__WRITTEN PROBLEM 1__: Translate this sentence from the blog post on giving bad news into Spanish: "Difficult conversations at work are challenging and uncomfortable but ultimately unavoidable."

··· TEXT SHOWN ···

Updated: May 23
At THC Primary Care, we provide resources for Primary Care Network leaders.
In this blog, we are tackling the topic of giving bad news and providing feedback.
There are many blog posts out there to tell you how to manage these situations with key phrases to say, the ideal setup for a room, the type of environment and the mindset you should be in to deliver these conversations. However, despite this preparation, it can still be very difficult.
This post isn't the usual 'how-to' guide about managing difficult conversations. It’s an insight into how it feels to be the bearer of bad news and the one giving constructive feedback.
I also recorded a podcast, covering the same topics, so if you prefer to listen to this, check the episode out here
Otherwise keeping reading 👇🏾
Difficult conversations at work are challenging and uncomfortable but ultimately unavoidable.
If you're anything like me, a lot of time has gone in behind the scenes thinking about how best to deliver the feedback.
You question whether the issue is even an issue. You also question whether you are being too tough. Are you being fair, and are you taking into consideration everything else that is going on?

··· RECORDS TO PROCESS ···

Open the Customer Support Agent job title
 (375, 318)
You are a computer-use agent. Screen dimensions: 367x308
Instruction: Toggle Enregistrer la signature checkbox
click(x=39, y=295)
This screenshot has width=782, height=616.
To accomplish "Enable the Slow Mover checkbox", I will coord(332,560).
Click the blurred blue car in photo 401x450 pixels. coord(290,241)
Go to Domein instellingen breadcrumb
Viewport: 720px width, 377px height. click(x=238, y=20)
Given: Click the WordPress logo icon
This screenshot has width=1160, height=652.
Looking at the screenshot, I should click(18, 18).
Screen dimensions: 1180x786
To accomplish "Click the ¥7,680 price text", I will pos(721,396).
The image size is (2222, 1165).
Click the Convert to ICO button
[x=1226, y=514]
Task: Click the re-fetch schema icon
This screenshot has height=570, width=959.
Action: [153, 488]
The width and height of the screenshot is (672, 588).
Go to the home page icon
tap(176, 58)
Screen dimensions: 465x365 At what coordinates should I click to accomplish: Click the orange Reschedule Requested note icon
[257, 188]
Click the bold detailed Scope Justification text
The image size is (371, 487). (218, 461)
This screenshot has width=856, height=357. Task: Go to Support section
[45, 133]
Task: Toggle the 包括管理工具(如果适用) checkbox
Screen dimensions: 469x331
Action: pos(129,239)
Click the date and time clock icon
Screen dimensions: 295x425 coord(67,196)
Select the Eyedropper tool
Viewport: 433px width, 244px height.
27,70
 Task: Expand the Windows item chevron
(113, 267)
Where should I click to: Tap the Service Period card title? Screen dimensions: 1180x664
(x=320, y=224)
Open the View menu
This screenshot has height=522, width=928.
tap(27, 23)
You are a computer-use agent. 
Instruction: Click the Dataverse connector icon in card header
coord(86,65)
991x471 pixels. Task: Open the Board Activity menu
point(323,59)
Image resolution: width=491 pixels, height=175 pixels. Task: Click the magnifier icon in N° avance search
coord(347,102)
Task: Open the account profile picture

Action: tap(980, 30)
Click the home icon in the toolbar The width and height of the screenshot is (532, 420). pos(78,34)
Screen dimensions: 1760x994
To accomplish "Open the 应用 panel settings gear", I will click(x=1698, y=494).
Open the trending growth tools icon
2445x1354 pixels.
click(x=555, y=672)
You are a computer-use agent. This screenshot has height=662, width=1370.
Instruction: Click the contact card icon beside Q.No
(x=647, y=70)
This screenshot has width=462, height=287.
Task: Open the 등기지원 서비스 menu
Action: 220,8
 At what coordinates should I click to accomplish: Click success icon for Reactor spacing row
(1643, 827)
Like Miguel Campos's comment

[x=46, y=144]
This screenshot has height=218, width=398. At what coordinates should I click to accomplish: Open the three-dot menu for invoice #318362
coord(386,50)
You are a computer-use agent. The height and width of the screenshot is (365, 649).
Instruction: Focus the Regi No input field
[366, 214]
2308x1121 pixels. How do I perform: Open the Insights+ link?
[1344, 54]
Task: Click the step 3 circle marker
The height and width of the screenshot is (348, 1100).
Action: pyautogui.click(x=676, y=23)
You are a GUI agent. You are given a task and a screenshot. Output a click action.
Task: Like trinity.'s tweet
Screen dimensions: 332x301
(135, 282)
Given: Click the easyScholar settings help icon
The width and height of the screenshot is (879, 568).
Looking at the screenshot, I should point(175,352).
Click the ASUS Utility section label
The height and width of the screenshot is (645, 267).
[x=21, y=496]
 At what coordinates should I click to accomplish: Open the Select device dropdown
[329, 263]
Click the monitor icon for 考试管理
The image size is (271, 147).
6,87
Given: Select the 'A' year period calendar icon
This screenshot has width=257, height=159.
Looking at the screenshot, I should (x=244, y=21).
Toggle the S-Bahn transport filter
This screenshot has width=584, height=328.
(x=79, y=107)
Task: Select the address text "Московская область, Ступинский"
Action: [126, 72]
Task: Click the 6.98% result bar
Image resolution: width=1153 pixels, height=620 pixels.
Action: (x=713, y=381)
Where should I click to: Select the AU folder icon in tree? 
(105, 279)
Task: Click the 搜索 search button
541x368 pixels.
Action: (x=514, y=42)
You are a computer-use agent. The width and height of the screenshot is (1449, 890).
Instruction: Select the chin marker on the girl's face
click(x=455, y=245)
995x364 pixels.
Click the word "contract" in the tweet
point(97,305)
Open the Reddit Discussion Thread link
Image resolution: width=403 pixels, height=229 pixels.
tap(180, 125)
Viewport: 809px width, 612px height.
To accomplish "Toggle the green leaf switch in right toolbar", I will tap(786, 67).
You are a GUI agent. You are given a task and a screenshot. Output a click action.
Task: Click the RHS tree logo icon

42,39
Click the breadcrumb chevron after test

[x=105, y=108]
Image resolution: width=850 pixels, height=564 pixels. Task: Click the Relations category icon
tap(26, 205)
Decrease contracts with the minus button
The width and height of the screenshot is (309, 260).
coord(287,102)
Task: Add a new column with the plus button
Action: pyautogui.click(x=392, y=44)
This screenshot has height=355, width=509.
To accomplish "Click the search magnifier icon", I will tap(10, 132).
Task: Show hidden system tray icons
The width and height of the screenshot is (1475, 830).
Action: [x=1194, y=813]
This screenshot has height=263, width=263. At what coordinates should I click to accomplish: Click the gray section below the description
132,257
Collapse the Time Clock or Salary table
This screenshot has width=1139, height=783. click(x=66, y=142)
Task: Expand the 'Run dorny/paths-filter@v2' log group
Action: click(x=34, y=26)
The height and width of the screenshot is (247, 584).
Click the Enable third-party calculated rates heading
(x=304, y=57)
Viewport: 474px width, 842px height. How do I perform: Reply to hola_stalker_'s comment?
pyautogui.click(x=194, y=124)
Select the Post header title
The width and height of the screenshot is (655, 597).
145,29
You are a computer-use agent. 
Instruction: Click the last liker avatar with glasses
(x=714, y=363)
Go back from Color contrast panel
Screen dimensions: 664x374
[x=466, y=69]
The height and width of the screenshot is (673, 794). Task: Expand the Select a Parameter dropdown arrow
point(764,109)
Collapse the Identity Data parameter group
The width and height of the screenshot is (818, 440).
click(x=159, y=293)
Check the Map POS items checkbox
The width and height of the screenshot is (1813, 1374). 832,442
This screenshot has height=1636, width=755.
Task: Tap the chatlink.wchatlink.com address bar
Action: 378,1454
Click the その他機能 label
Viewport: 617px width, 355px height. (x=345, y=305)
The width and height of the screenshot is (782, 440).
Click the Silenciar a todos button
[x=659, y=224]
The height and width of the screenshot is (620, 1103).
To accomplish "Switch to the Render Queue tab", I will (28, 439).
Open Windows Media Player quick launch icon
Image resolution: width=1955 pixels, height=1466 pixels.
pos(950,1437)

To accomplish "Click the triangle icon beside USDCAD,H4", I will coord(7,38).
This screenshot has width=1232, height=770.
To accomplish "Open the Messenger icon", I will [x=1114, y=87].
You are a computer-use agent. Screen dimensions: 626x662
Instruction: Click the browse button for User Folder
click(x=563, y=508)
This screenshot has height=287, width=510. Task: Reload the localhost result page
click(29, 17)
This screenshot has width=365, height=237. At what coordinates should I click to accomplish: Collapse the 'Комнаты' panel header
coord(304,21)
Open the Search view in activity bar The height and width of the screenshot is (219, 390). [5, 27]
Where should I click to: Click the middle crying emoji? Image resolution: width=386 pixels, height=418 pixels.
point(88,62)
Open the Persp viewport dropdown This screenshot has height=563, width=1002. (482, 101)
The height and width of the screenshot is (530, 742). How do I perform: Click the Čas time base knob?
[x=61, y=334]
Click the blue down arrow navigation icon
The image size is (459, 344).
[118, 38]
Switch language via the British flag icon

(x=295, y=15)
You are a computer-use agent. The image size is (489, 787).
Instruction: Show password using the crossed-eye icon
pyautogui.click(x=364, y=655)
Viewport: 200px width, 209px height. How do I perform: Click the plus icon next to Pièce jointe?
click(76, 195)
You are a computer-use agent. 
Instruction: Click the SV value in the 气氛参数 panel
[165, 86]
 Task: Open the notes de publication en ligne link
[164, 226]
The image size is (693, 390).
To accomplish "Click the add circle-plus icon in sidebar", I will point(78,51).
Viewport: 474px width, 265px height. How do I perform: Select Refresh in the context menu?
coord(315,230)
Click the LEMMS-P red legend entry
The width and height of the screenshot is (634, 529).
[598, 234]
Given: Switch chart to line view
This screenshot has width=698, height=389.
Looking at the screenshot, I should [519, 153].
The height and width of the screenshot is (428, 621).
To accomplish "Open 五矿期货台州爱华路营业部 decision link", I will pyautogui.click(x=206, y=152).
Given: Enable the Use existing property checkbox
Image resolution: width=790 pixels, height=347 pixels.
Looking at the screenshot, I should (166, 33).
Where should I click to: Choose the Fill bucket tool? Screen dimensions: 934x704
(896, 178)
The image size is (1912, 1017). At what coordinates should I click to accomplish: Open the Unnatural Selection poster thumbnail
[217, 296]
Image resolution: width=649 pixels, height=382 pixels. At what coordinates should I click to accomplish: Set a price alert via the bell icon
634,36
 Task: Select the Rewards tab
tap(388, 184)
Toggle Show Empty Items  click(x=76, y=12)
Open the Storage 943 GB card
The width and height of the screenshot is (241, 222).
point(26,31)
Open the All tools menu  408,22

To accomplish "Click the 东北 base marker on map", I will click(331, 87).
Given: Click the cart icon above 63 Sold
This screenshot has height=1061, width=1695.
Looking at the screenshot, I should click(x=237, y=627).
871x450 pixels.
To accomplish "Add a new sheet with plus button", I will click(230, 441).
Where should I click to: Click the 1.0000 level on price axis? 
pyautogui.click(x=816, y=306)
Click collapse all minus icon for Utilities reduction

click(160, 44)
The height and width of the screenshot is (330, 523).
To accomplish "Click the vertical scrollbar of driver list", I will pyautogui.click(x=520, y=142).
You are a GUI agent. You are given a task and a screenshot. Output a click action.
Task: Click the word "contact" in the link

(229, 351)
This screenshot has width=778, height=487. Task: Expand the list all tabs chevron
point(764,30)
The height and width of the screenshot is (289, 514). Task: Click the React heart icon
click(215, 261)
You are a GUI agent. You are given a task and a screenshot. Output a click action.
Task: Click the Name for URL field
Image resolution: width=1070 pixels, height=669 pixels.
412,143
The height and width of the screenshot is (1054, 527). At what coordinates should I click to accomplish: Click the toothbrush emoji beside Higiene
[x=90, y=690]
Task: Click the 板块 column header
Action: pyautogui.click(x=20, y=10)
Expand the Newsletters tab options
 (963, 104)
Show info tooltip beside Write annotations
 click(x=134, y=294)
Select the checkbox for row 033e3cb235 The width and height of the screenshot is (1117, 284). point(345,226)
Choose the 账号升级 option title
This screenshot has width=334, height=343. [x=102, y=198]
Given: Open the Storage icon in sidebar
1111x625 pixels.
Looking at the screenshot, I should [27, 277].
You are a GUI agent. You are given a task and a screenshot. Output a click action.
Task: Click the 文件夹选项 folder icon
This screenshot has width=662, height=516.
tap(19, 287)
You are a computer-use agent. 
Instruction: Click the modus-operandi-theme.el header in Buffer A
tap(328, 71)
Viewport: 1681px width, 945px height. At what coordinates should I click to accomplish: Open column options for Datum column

···

__WRITTEN PROBLEM 2__: Rewrite the rows from the first one through the line containing "Action: pos(129,239)", changing "Screen dimensions" to "Screen size" and leaving everything else as it is.

__WRITTEN REPLY 1__: Las conversaciones difíciles en el trabajo son desafiantes e incómodas, pero en última instancia inevitables.

__WRITTEN REPLY 2__:
Open the Customer Support Agent job title
 (375, 318)
You are a computer-use agent. Screen size: 367x308
Instruction: Toggle Enregistrer la signature checkbox
click(x=39, y=295)
This screenshot has width=782, height=616.
To accomplish "Enable the Slow Mover checkbox", I will coord(332,560).
Click the blurred blue car in photo 401x450 pixels. coord(290,241)
Go to Domein instellingen breadcrumb
Viewport: 720px width, 377px height. click(x=238, y=20)
Given: Click the WordPress logo icon
This screenshot has width=1160, height=652.
Looking at the screenshot, I should click(18, 18).
Screen size: 1180x786
To accomplish "Click the ¥7,680 price text", I will pos(721,396).
The image size is (2222, 1165).
Click the Convert to ICO button
[x=1226, y=514]
Task: Click the re-fetch schema icon
This screenshot has height=570, width=959.
Action: [153, 488]
The width and height of the screenshot is (672, 588).
Go to the home page icon
tap(176, 58)
Screen size: 465x365 At what coordinates should I click to accomplish: Click the orange Reschedule Requested note icon
[257, 188]
Click the bold detailed Scope Justification text
The image size is (371, 487). (218, 461)
This screenshot has width=856, height=357. Task: Go to Support section
[45, 133]
Task: Toggle the 包括管理工具(如果适用) checkbox
Screen size: 469x331
Action: pos(129,239)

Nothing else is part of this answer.